Stored data:
*****

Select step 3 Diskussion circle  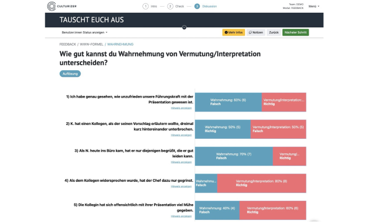click(x=197, y=6)
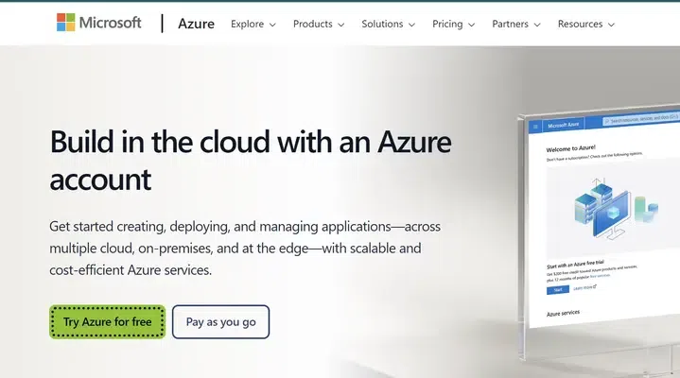
Task: Open the Products dropdown menu
Action: pyautogui.click(x=319, y=24)
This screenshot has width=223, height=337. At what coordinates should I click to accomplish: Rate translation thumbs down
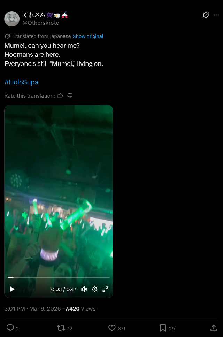tap(70, 95)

*****

**Your assignment**.
Exclude all pictures and reproduce exactly the lines from the one containing "This screenshot has" through the final line of the entries above.

**Solved problem**.
This screenshot has width=223, height=337. At what coordinates should I click to accomplish: Rate translation thumbs down
tap(70, 95)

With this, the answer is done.